Abstract

We congratulate Drs. Laber, Lizotte, Qian, Pelham and Murphy on an outstanding review of dynamic treatment regimes (DTRs). This group has done pioneering work in advancing the theory and applications of DTRs. In a DTR, the treatment type and level are repeatedly adjusted according to an individual’s need. An important part of designing DTRs is to choose tailoring variables. A tailoring variable is a variable that is used to decide how to adjust the treatment. Laber et al. say that the current state of the art for choosing tailoring variable is to construct low-dimensional summaries of information that is available at the time of treatment on a subject’s status, where the summaries are motivated by clinical judgment, exploratory analyses and convenience. Laber et al. state that an important open problem is the development of formal feature extraction and construction techniques for choosing tailoring variables for DTRs.

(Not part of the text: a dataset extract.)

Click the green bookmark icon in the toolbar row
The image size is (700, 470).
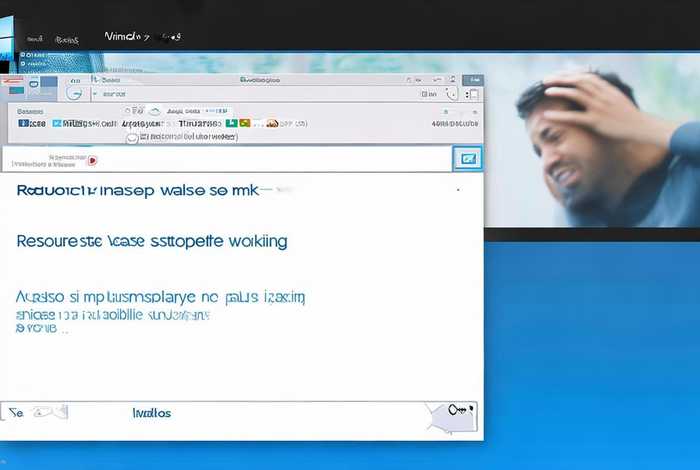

In this discussion, we discuss a method for choosing tailoring variables when the data available is a simple randomized clinical trial in which the treatment regimes after the initial randomization are set by protocol. This includes trials in which the treatment regime is changed over time based on a patient’s status in a set way specified by the protocol. In such trials, at a given time past the initial treatment assignment, there is no variation in how a patient is treated at that time given a patient’s status and past treatment history, i.e., every patient who has the same status and treatment history at time t past initial treatment assignment receives the treatment at time t that is specified by the protocol. Because of this lack of variation in treatment regimes after the initial treatment assignment, such simple randomized clinical trials cannot be used to evaluate DTRs. However, we will show that such simple randomized clinical trials may provide useful data for designing DTRs to evaluate in a later Sequential, Multiple, Assignment Randomized Trial (SMART).